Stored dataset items
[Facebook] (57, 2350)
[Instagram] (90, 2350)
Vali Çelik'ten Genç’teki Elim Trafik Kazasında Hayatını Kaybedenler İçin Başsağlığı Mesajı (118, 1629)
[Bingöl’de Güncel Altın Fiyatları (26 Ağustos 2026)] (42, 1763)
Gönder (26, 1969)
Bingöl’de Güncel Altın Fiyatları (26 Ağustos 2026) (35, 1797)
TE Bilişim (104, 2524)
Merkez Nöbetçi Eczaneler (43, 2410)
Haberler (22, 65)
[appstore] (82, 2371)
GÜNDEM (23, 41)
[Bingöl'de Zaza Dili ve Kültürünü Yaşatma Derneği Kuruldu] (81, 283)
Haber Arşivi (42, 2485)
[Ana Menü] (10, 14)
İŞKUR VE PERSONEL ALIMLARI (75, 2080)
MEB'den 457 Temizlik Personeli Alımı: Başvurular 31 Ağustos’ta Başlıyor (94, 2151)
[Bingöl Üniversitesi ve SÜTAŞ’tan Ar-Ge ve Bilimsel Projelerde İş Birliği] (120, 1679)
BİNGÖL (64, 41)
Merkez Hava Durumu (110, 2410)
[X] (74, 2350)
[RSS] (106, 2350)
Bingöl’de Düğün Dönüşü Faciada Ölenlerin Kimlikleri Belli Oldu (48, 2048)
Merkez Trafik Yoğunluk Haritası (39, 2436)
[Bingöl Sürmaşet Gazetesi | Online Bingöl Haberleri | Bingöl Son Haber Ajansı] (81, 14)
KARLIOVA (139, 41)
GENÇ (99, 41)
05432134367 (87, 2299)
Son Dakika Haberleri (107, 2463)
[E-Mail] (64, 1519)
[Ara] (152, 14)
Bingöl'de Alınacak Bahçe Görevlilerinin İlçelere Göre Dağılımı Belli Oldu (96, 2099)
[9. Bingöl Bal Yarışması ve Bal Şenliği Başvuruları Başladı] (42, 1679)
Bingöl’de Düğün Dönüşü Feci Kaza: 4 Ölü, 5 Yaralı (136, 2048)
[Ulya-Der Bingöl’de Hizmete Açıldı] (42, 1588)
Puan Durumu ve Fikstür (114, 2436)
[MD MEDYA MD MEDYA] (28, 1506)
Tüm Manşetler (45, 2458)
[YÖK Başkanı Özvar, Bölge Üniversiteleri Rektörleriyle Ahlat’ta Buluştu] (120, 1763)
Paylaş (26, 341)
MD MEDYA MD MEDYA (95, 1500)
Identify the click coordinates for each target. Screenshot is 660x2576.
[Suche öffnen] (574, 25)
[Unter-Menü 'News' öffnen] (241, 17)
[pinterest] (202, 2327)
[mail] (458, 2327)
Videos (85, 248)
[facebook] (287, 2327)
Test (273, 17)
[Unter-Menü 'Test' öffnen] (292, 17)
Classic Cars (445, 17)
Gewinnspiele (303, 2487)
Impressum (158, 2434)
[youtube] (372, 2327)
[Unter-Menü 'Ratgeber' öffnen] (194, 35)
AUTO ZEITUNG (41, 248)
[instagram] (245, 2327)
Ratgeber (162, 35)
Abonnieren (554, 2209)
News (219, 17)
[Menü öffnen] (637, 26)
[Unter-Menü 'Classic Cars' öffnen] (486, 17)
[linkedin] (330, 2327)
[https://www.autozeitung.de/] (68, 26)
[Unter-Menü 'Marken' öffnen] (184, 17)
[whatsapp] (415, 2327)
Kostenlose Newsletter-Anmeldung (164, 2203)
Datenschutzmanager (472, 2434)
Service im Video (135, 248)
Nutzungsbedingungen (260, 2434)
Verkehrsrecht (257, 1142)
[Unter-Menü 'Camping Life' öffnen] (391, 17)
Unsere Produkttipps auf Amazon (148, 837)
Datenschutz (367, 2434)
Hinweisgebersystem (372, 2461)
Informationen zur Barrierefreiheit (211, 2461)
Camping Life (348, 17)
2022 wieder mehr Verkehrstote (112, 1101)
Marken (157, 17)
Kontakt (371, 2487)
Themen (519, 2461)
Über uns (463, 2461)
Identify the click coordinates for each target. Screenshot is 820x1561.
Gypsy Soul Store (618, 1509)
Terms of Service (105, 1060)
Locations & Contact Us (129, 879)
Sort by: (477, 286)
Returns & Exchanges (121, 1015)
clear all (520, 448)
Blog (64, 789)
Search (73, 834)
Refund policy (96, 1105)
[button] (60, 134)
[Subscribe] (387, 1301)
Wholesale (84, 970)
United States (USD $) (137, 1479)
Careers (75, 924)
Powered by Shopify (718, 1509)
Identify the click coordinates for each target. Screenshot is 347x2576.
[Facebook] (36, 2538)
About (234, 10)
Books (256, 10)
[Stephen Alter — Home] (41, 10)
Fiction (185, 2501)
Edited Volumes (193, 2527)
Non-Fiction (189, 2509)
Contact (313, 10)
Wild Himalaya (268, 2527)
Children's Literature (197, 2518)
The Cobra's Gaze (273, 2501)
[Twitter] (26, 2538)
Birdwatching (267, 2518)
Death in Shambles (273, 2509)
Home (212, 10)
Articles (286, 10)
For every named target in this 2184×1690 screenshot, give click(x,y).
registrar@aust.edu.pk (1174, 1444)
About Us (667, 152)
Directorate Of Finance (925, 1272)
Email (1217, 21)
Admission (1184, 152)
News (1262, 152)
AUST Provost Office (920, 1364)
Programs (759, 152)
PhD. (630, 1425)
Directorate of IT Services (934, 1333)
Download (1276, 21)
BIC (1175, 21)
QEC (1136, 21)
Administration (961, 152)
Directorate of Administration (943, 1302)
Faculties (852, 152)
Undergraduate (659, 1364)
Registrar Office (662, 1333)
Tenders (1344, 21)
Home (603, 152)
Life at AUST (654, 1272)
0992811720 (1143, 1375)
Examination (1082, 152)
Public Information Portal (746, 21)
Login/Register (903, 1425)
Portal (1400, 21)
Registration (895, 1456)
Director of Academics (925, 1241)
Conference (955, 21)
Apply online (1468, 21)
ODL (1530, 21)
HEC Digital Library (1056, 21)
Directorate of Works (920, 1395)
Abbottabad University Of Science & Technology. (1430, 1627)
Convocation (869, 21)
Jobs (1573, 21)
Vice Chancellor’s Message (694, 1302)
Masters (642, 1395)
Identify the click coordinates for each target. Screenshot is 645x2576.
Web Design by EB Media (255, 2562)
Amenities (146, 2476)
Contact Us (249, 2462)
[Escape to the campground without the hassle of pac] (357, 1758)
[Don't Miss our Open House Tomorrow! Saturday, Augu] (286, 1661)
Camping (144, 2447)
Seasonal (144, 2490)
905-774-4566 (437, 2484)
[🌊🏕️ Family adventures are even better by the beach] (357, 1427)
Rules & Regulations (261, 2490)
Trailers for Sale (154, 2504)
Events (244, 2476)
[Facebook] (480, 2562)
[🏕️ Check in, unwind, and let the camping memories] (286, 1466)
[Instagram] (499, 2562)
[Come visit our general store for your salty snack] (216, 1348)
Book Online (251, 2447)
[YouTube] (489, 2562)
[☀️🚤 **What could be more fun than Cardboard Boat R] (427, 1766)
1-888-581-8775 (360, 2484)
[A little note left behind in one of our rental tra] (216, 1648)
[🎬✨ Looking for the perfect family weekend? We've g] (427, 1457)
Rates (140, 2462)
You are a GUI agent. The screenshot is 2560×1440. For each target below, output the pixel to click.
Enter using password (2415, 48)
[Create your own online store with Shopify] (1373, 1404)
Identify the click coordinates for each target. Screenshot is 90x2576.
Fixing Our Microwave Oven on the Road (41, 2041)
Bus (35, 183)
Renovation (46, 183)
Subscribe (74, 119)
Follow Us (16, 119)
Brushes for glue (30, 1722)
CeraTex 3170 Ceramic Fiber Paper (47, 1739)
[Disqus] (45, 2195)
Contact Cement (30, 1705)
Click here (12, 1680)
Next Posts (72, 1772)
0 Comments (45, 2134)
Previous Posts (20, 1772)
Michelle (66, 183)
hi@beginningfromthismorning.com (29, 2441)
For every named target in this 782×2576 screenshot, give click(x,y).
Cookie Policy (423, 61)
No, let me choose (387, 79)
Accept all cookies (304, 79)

◆ WHAT IS BEING ASKED ◆
Here the output must be the lines above from the line with "The Cobra's Gaze (273, 2501)" to the line with "Rates (140, 2462)", both included, duplicated word for word and nothing else.

◆ EXERCISE RESPONSE ◆
The Cobra's Gaze (273, 2501)
[Twitter] (26, 2538)
Birdwatching (267, 2518)
Death in Shambles (273, 2509)
Home (212, 10)
Articles (286, 10)
For every named target in this 2184×1690 screenshot, give click(x,y).
registrar@aust.edu.pk (1174, 1444)
About Us (667, 152)
Directorate Of Finance (925, 1272)
Email (1217, 21)
Admission (1184, 152)
News (1262, 152)
AUST Provost Office (920, 1364)
Programs (759, 152)
PhD. (630, 1425)
Directorate of IT Services (934, 1333)
Download (1276, 21)
BIC (1175, 21)
QEC (1136, 21)
Administration (961, 152)
Directorate of Administration (943, 1302)
Faculties (852, 152)
Undergraduate (659, 1364)
Registrar Office (662, 1333)
Tenders (1344, 21)
Home (603, 152)
Life at AUST (654, 1272)
0992811720 (1143, 1375)
Examination (1082, 152)
Public Information Portal (746, 21)
Login/Register (903, 1425)
Portal (1400, 21)
Registration (895, 1456)
Director of Academics (925, 1241)
Conference (955, 21)
Apply online (1468, 21)
ODL (1530, 21)
HEC Digital Library (1056, 21)
Directorate of Works (920, 1395)
Abbottabad University Of Science & Technology. (1430, 1627)
Convocation (869, 21)
Jobs (1573, 21)
Vice Chancellor’s Message (694, 1302)
Masters (642, 1395)
Identify the click coordinates for each target. Screenshot is 645x2576.
Web Design by EB Media (255, 2562)
Amenities (146, 2476)
Contact Us (249, 2462)
[Escape to the campground without the hassle of pac] (357, 1758)
[Don't Miss our Open House Tomorrow! Saturday, Augu] (286, 1661)
Camping (144, 2447)
Seasonal (144, 2490)
905-774-4566 (437, 2484)
[🌊🏕️ Family adventures are even better by the beach] (357, 1427)
Rules & Regulations (261, 2490)
Trailers for Sale (154, 2504)
Events (244, 2476)
[Facebook] (480, 2562)
[🏕️ Check in, unwind, and let the camping memories] (286, 1466)
[Instagram] (499, 2562)
[Come visit our general store for your salty snack] (216, 1348)
Book Online (251, 2447)
[YouTube] (489, 2562)
[☀️🚤 **What could be more fun than Cardboard Boat R] (427, 1766)
1-888-581-8775 (360, 2484)
[A little note left behind in one of our rental tra] (216, 1648)
[🎬✨ Looking for the perfect family weekend? We've g] (427, 1457)
Rates (140, 2462)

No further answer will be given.